À escala de Coimbra e da sua região, há muito a registar. Saúda-se o início de uma operação bem-sucedida do sistema metrobus – que apesar de ainda só circular num troço urbano de 5 km regista já mais de 7 mil passageiros por dia. Aguarda-se a sua total conclusão, substituindo na plenitude o antigo ramal ferroviário, abrindo definitivamente a cidade ao rio e acelerando a regeneração da Baixa. É pena que não sirva cabalmente os três pólos da Universidade de Coimbra. Na Baixa, sente-se uma maior vivacidade, materializada pela abertura do Centro TUMO, do novo Centro de Saúde da Fernão de Magalhães e a requalificação da frente ribeirinha, a que acrescerá a nova sede da Critical Software e o novo Palácio da Justiça. A nova Estação Intermodal de Coimbra, no âmbito do projeto de Alta Velocidade, promete consolidar ligações urbanas, regionais, nacionais e internacionais, articulando os vários modos de transporte e integrando-se na cidade com base no Plano de Pormenor de Joan Busquets. A questão crítica (para os próximos cinco anos) será com certeza a proposta da nova ponte rodoviária do IC2 sobre o Mondego, a acompanhar a ferroviária, já existente, que será atualizada para a alta velocidade.
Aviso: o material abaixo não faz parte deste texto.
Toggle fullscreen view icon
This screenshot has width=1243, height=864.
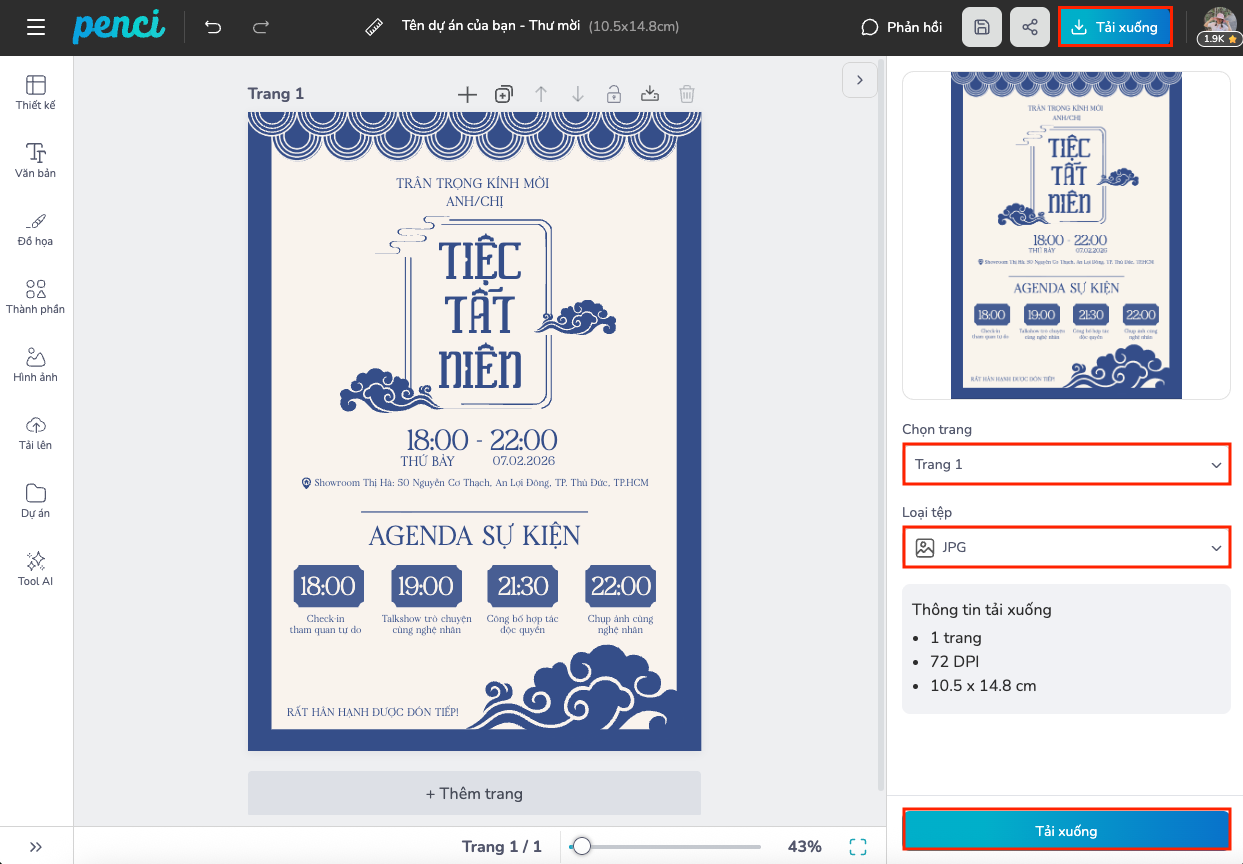click(x=857, y=847)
Se, por um lado, permite eliminar os viadutos da Casa do Sal e resolver o congestionamento tanto na rotunda da Casa do Sal como na do Almegue, por outro, aumenta o impacto ambiental nessa área do Choupal. Saliento ainda o desenvolvimento do Estudo Urbanístico da Margem Direita (do Rio Mondego, na Baixa), do Plano Ciclável de Coimbra, e do estudo da ligação entre o nó da A13 em Ceira e o IP3 em Penacova, que fornecem enquadramento e ambição para o futuro.
Cinco anos depois, o território continua a ser o nosso espelho. Ele expressa materialmente as boas e as más escolhas que são feitas e as indecisões que persistem. Engenharia, planeamento e pensamento técnico são essenciais para melhorar o presente e construir o futuro. Aproximar o debate público do conhecimento técnico é fundamental para decisões que melhorem a qualidade de vida e promovam a eficiência e sustentabilidade, evitando que erros estratégicos se repitam e que oportunidades de desenvolvimento se percam.
Nestes cinco anos, tratei de ruas e estradas, comboios, bicicletas e casas, mas o que realmente procurei foi escrever sobre o modo como o território reflete o que somos — e o que queremos ser.